The following column is the opinion and analysis of the writer:

I agree with a number of points which Chris Reed makes in his Feb. 15 op-ed on global warming and geoengineering. Aside from nuclear proliferation, global warming is probably the most dire ongoing threat to human civilization. There are many proven strategies which could potentially slow global warming. Here’s a short list: carbon capture, infrastructure upgrade, conservation and utilization of nuclear, geothermal, hydroelectric, wind, solar, biomass and oceanic energy.

There are also unproven strategies. Germany is investing substantially in green hydrogen, and China is investing substantially in geoengineering.

China’s goal is probably to alter the local weather environment, and it is unlikely they will weigh potential deleterious consequences for North American weather (unless they intend to weaponize weather alteration). We are, and we should continue, to research geoengineering. But we need to be cognizant of potential destabilizing consequences.

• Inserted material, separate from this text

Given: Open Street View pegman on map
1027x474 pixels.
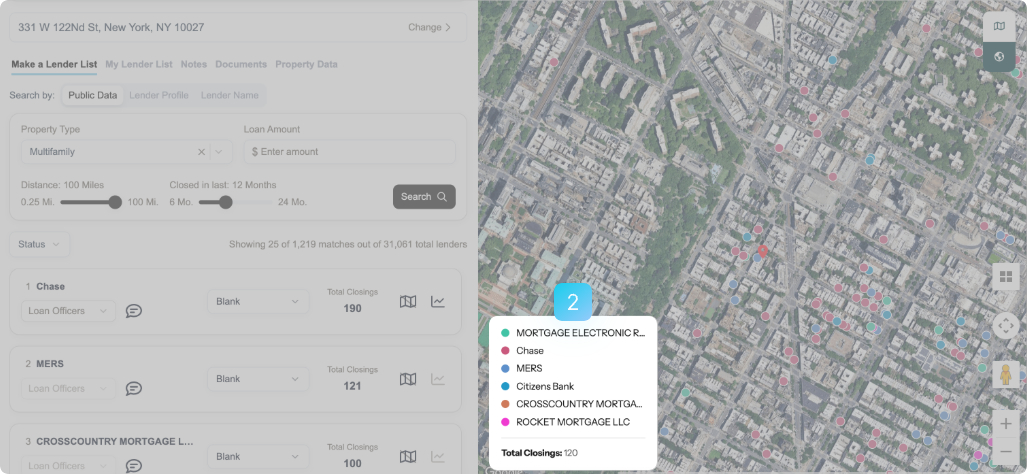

I have not seen any coverage in the Star of the environmental religious movement in Sweden which Reed finds so offensive. I propose we move on.

As the Intergovernmental Panel on Climate Change has emphasized, to slow global warming, we must reduce greenhouse emissions. Hence, we must wean ourselves from fossil fuels and concomitant products. This is an incredibly difficult challenge.

As Janet Yellen and economists of all stripes have advocated for decades, the most efficient approach is to attach a price to the use of carbon, to unleash market forces on the problem. As numerous people have argued in these pages, the preferred mechanism is a revenue neutral carbon fee and dividend system which would create a predictable, steadily rising price on carbon, with essentially all fees returned to households as an energy dividend.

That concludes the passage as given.